L’attuale fase della pandemia determina un panorama così volubile e in evoluzione, per cui risulta essenziale "ascoltare" i feedback dei clienti e dei propri dipendenti per allinearsi alle nuove esigenze nel minor tempo possibile e nel modo più efficace. Questo potrebbe avvenire a fronte del ricorso a sondaggi brevi, aperti e multimodali, che non solo aumentano il tasso di risposta, ma garantiscono un flusso continuo e rapido di informazioni. È, inoltre, importante coinvolgere i clienti dopo un contatto fisico o digitale per attivare sondaggi con domande su misura (ad esempio sull’offerta, sul servizio, sull’acquisto, sulle procedure di ritiro o reso o d’assistenza), che consenta un triplice risultato: all’azienda di decidere in modo tempestivo e pertinente, ai dipendenti di ricevere informazioni per il “close the loop”, e ai clienti di sapere se l’azienda è interessata ai loro feedback e pronta a intervenire su eventuali problemi.

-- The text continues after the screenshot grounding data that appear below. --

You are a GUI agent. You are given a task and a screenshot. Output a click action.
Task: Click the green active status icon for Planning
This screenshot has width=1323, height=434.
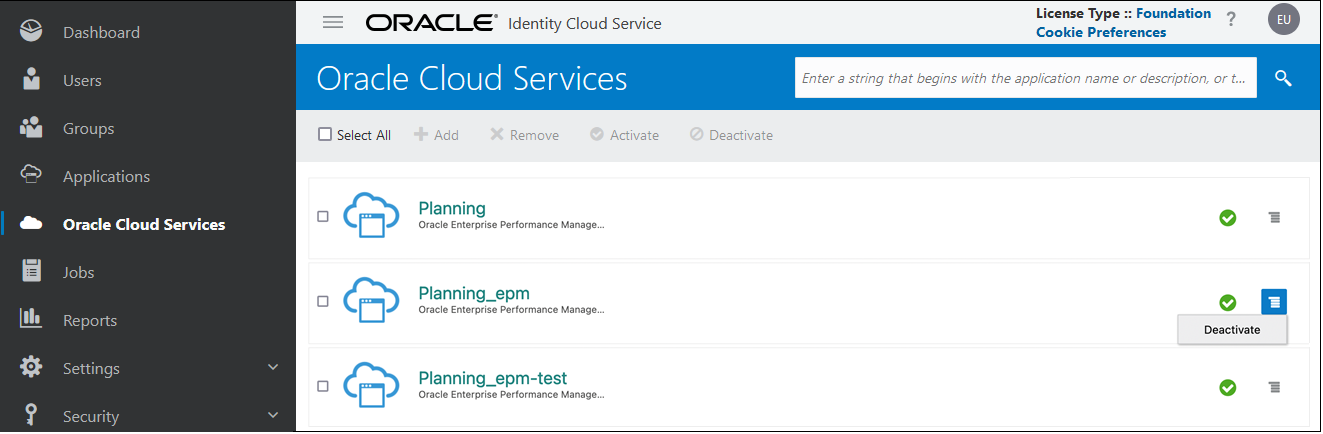click(1227, 217)
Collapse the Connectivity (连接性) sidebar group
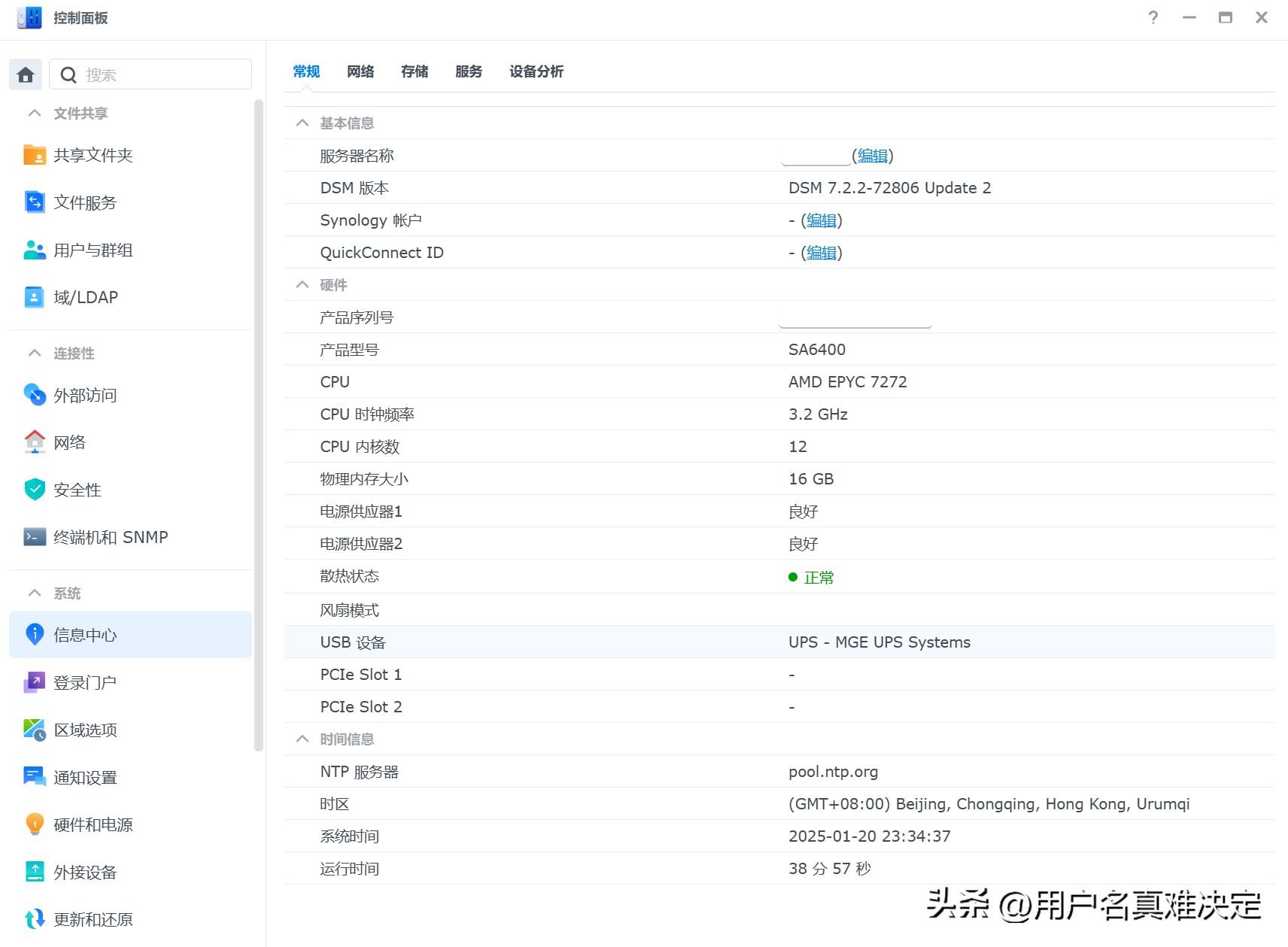The image size is (1288, 947). coord(35,354)
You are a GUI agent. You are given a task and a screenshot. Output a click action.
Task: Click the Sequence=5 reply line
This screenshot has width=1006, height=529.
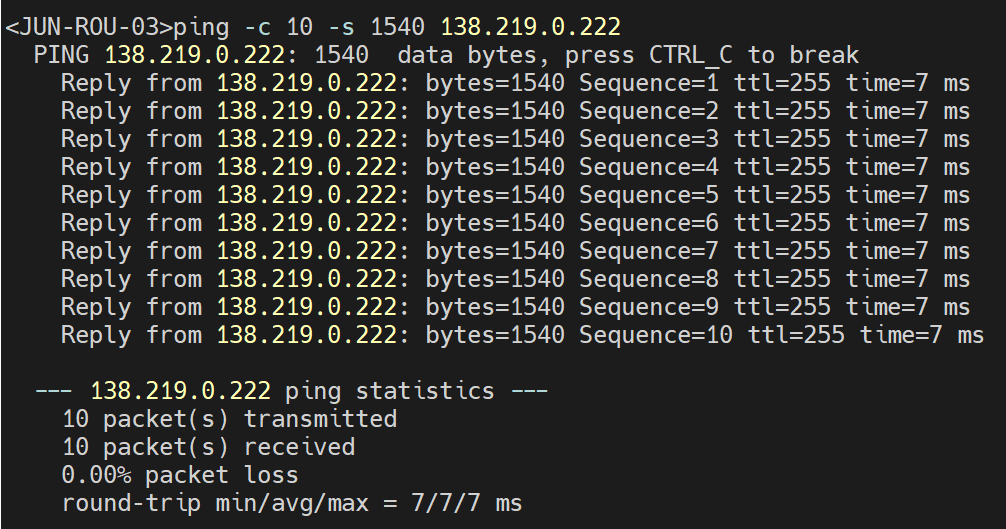pyautogui.click(x=515, y=194)
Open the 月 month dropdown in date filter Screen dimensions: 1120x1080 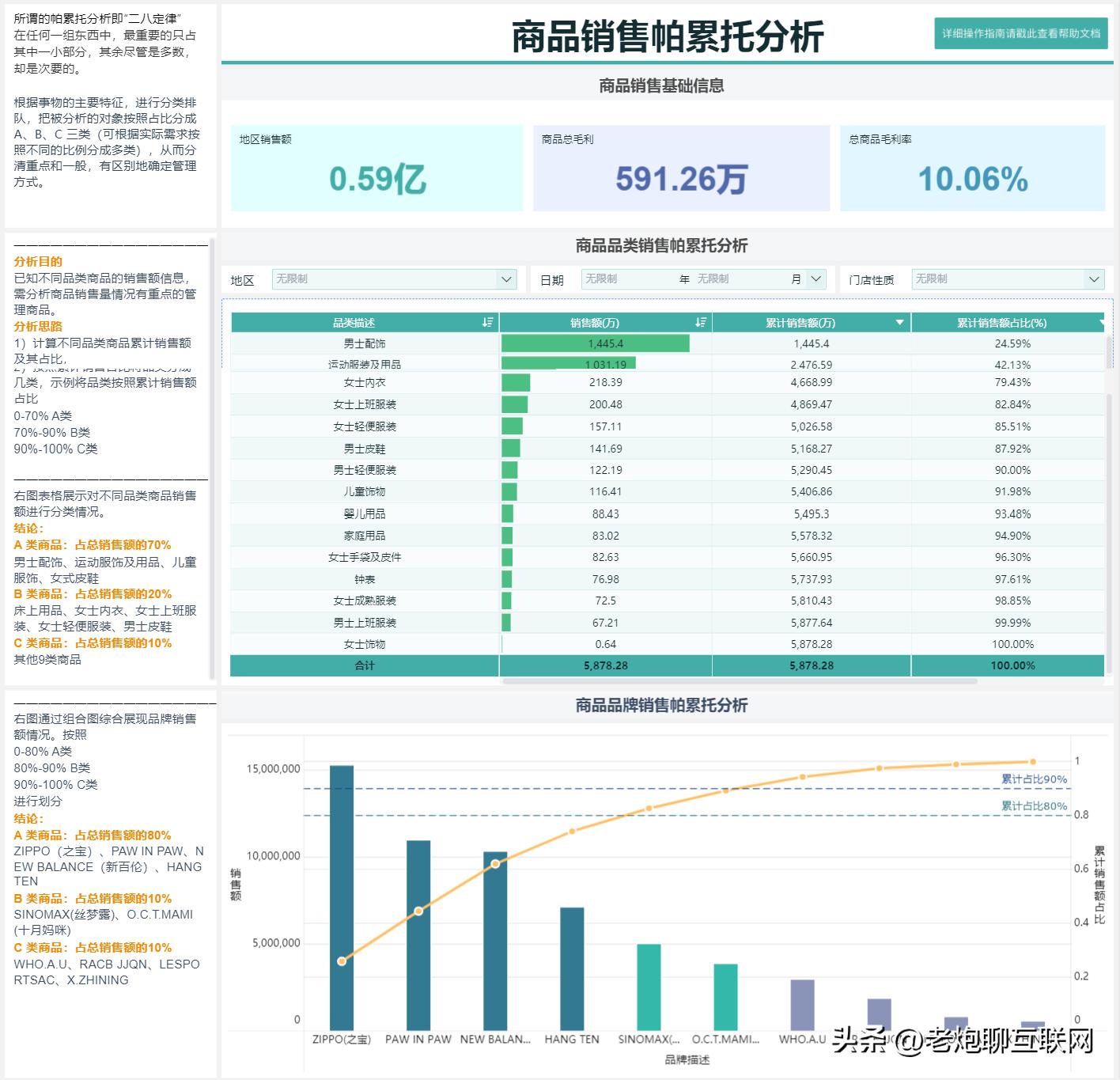point(815,279)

4 - Ottimizzare le informazioni utilizzando tutte le fonti

Oggi, gli utenti finali sono oggi più attivi sui siti web e sui social media, dove lasciano recensioni di prodotti e servizi utili per il business. A tal proposito, dotarsi di un’ottimale tecnologia di ascolto e di allerta in grado di seguire tutti i “journey” dei clienti è fondamentale quanto vantaggioso, perché risolve eventuali criticità o frizioni, di conseguenza salvaguarda e migliora la propria reputation. Parallelamente, ciò consente di raccogliere i feedback che i clienti lasciano attraverso interazioni di testo, voce o video, che possono rappresentare una “allerta precoce” su eventuali problemi, rispetto ai classici sondaggi. Stabilire un flusso completo di feedback diretti e indiretti con i propri clienti permette di disporre di insight approfonditi in tempo reale e, in ultima istanza, di prendere decisioni data-driven e di agire miratamente.